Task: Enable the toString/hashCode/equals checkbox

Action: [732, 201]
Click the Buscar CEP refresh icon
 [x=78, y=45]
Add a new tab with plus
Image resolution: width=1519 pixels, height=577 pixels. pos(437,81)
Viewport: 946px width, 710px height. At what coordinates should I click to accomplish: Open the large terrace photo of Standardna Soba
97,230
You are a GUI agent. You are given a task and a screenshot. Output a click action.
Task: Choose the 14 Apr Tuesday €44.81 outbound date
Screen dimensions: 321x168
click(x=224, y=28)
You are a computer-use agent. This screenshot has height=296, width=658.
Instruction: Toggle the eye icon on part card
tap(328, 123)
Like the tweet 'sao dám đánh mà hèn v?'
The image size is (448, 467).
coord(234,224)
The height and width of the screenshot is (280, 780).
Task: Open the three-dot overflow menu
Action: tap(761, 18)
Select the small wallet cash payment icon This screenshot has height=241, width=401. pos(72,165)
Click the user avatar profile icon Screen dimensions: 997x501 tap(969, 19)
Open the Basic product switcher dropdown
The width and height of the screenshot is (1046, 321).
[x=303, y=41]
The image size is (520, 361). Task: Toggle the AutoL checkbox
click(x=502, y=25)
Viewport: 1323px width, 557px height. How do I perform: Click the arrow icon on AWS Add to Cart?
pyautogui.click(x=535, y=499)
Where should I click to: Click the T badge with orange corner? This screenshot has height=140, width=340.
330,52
•••••
PROBLEM REQUIREMENTS
The final stretch of the listing, from the line containing "Click the Buscar CEP refresh icon" through its last line, both included, is to be output exactly and by itself.

EXPECTED ANSWER
Click the Buscar CEP refresh icon
 [x=78, y=45]
Add a new tab with plus
Image resolution: width=1519 pixels, height=577 pixels. pos(437,81)
Viewport: 946px width, 710px height. At what coordinates should I click to accomplish: Open the large terrace photo of Standardna Soba
97,230
You are a GUI agent. You are given a task and a screenshot. Output a click action.
Task: Choose the 14 Apr Tuesday €44.81 outbound date
Screen dimensions: 321x168
click(x=224, y=28)
You are a computer-use agent. This screenshot has height=296, width=658.
Instruction: Toggle the eye icon on part card
tap(328, 123)
Like the tweet 'sao dám đánh mà hèn v?'
The image size is (448, 467).
coord(234,224)
The height and width of the screenshot is (280, 780).
Task: Open the three-dot overflow menu
Action: tap(761, 18)
Select the small wallet cash payment icon This screenshot has height=241, width=401. pos(72,165)
Click the user avatar profile icon Screen dimensions: 997x501 tap(969, 19)
Open the Basic product switcher dropdown
The width and height of the screenshot is (1046, 321).
[x=303, y=41]
The image size is (520, 361). Task: Toggle the AutoL checkbox
click(x=502, y=25)
Viewport: 1323px width, 557px height. How do I perform: Click the arrow icon on AWS Add to Cart?
pyautogui.click(x=535, y=499)
Where should I click to: Click the T badge with orange corner? This screenshot has height=140, width=340.
330,52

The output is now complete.